You can then stop the container using docker stop wasp and start it again with docker start wasp. Note that your archive is stored in the container. If you remove the container, your archive is gone.

Docker allows one to mount directories outside of the container as volumes. Doing so would prevent the above scenario of the data disappearing when the container is gone.

ibnesayeed · 2018-08-30T18:59:32Z

Persisting data from containers is a well-known and well-documented topic so we can assume those familiar with Docker would know how to do it, be it using volumes, bind mounts, or third-party storage drivers. However, the documentation of this repo should at least describe all the places (or declare them as volumes) where data of different services are being stored so that users know where to mount drives for persistence. Also, a simple bind mount example command will not hurt either.

That said, I am not a big fan of monolithic containers that run too many services in a single container. This might work well when things are used as a portable desktop application, but for any serious scalable work setup every service should have its own container and orchestrated using a stack file (or docker-compose).

arjenpdevries · 2018-08-30T20:18:11Z

Mastodon solves this with docker-compose - that works indeed quite nice, so we can "borrow" their setup.

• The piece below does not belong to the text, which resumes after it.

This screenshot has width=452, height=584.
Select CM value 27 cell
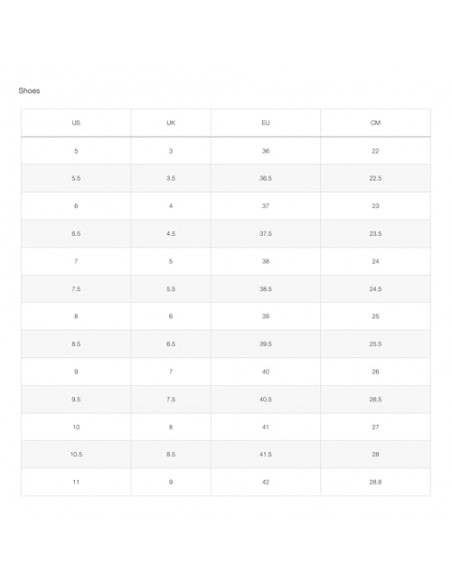pos(375,427)
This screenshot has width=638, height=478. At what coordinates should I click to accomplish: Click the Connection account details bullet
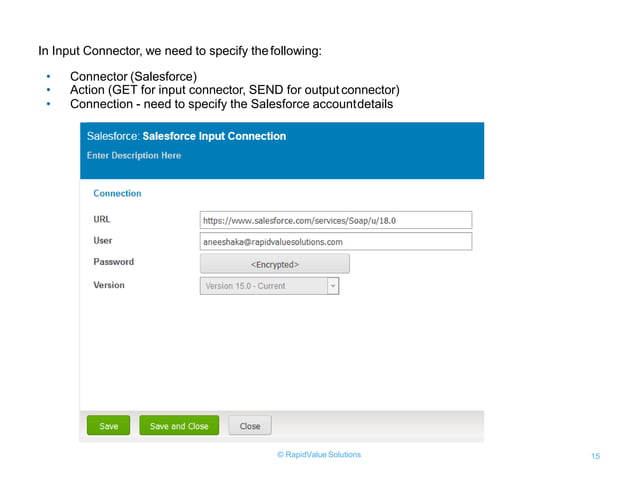tap(231, 105)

johanneskiesel · 2018-08-30T22:39:15Z

That would be useful indeed. Currently we have the following places:

/home/user/srv/warcprox/archive contains the WARC files
/home/user/srv/pywb/collections/archive contains a link to the WARC files and the pywb indexes + templates
/home/user/srv/elasticsearch/index contains the elastic search index

pywb automatically indexes what it finds in the linked directory, so the pywb index would not need to be stored persistently. This is (currently) not the case for the elasticsearch index, but this could be changed relatively easily.

It would then be enough to store the WARC files persistently, which would make sense to me. This would also allow you to just add WARC files you recorded with another system.

What do you think?

(As the different services are currently "talking" to each other by the file system, separating them into different services would take some effort. I agree that this is the way to go for scalable setups, but a scalable setup is probably not needed for a one-person archiver.)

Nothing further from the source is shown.